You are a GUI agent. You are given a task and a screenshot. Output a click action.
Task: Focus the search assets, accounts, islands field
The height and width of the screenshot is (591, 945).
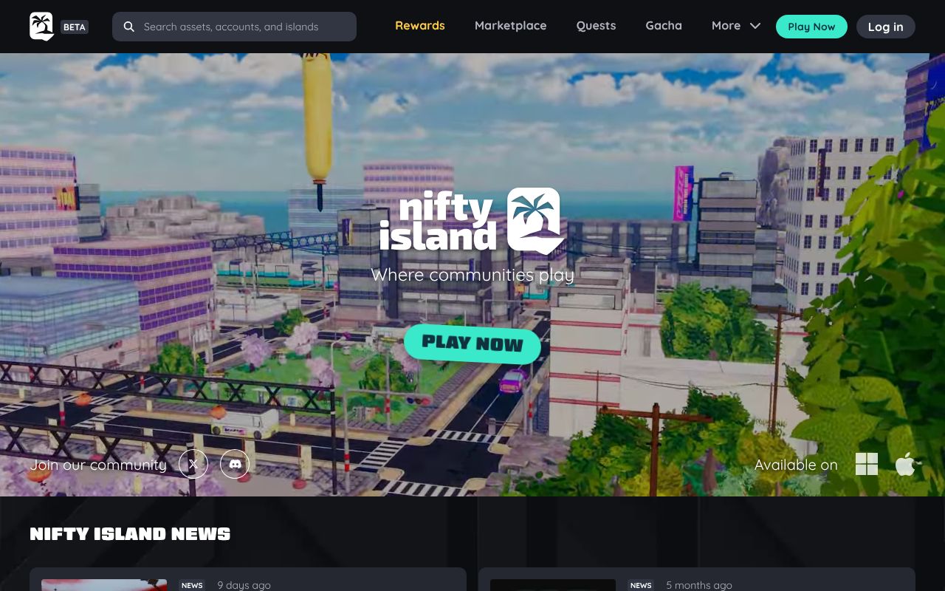click(x=244, y=27)
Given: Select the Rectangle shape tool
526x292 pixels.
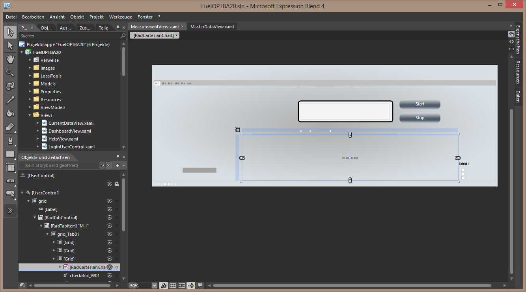Looking at the screenshot, I should click(x=10, y=154).
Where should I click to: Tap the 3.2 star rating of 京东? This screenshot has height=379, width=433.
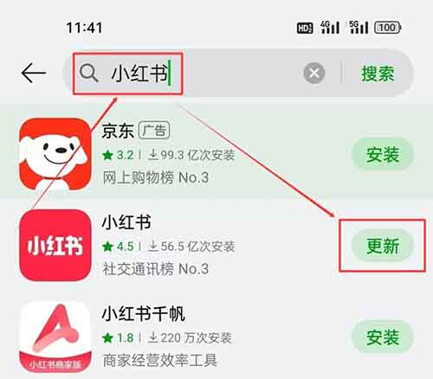(x=118, y=155)
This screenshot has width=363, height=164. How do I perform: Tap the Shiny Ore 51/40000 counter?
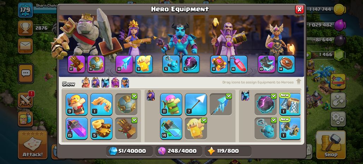130,151
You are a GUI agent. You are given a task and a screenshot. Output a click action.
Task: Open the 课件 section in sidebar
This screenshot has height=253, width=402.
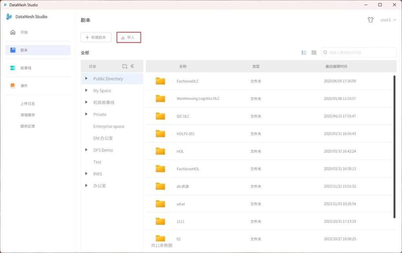[x=24, y=86]
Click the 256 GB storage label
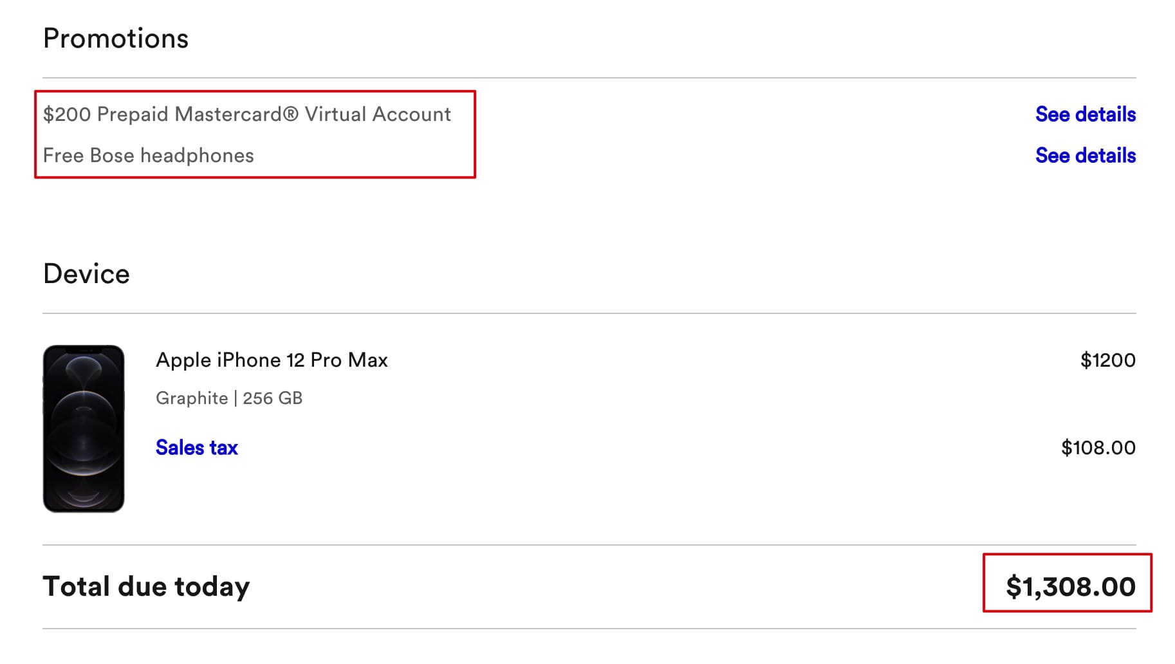The image size is (1175, 664). (x=272, y=398)
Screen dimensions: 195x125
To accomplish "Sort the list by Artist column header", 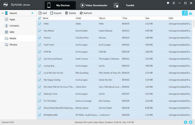I will pos(79,18).
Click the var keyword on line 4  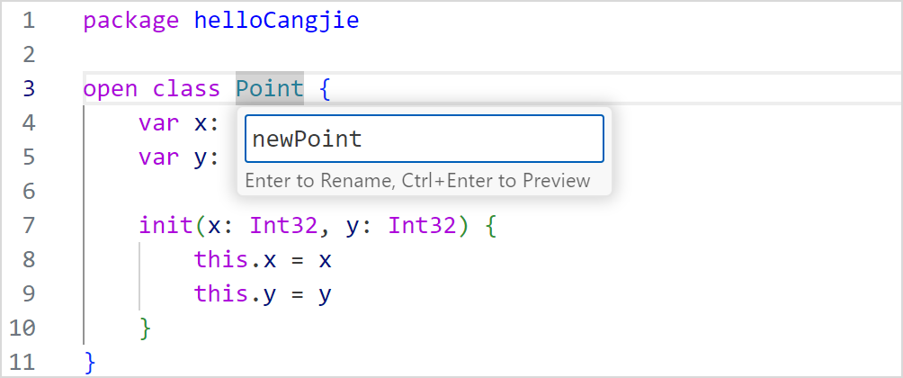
=======
Task description:
Everything above from the line that has "Task: Focus the" down to the line that has "Screen dimensions: 195x125" should be output exactly, with both of those lines included. Leave the pictures behind.

Answer to this problem:
Task: Focus the search assets, accounts, islands field
The height and width of the screenshot is (591, 945).
click(x=244, y=27)
Given: Select the Rectangle shape tool
526x292 pixels.
Looking at the screenshot, I should click(x=10, y=154).
Where should I click to: Tap the 3.2 star rating of 京东? This screenshot has height=379, width=433.
(x=118, y=155)
This screenshot has width=363, height=164. How do I perform: Tap the Shiny Ore 51/40000 counter?
130,151
You are a GUI agent. You are given a task and a screenshot. Output a click action.
Task: Open the 课件 section in sidebar
This screenshot has height=253, width=402.
[x=24, y=86]
Click the 256 GB storage label
The image size is (1175, 664). (x=272, y=398)
Screen dimensions: 195x125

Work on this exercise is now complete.